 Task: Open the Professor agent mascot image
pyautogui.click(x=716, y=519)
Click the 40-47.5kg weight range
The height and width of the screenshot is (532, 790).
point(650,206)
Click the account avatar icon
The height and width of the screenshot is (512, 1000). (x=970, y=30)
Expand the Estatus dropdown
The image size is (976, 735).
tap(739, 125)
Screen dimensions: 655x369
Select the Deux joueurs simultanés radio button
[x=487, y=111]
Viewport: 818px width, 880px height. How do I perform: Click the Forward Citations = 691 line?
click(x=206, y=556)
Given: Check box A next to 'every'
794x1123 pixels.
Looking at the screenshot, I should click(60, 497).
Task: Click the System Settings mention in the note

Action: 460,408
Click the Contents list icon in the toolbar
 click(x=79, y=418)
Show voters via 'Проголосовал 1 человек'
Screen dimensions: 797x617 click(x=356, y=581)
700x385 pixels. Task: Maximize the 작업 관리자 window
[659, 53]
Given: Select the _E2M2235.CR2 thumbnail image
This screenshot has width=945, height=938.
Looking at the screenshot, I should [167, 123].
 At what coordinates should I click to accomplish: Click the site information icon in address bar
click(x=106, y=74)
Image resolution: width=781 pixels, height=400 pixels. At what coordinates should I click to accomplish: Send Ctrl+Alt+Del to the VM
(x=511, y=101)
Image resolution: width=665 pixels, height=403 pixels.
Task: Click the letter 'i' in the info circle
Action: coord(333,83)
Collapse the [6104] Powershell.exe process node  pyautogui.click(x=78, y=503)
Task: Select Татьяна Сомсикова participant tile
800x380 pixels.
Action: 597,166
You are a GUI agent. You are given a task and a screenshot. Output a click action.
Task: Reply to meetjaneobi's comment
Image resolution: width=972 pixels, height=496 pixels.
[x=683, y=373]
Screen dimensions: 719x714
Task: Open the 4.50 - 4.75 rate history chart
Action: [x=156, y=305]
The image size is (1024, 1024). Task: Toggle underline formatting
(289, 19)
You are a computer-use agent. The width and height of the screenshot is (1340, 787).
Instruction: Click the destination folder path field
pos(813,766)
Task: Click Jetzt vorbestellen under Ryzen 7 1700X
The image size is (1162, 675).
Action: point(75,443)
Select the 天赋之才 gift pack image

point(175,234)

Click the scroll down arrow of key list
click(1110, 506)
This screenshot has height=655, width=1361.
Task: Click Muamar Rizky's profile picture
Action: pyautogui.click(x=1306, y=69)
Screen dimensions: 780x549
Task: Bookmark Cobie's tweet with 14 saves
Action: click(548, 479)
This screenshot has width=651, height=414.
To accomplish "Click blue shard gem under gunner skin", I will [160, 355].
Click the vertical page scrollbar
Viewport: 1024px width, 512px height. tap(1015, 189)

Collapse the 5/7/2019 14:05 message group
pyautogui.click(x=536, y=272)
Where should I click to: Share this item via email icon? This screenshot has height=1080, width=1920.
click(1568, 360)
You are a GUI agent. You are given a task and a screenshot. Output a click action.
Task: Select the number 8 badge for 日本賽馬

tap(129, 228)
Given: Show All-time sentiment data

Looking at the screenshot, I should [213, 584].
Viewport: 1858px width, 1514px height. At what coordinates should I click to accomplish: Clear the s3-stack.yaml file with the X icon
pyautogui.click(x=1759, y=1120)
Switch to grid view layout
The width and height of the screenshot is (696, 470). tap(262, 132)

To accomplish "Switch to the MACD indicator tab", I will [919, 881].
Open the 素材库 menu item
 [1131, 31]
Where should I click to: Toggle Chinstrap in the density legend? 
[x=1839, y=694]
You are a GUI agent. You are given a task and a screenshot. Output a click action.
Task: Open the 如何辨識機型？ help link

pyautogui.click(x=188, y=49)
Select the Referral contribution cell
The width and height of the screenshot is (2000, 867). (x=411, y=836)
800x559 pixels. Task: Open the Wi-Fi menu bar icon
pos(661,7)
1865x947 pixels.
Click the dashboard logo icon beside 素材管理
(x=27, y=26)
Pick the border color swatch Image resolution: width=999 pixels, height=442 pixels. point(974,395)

---+---

● Exercise directions
Look over the listing and return each line that holds "will".

● Finished exercise
To accomplish "Click blue shard gem under gunner skin", I will [160, 355].
To accomplish "Switch to the MACD indicator tab", I will [919, 881].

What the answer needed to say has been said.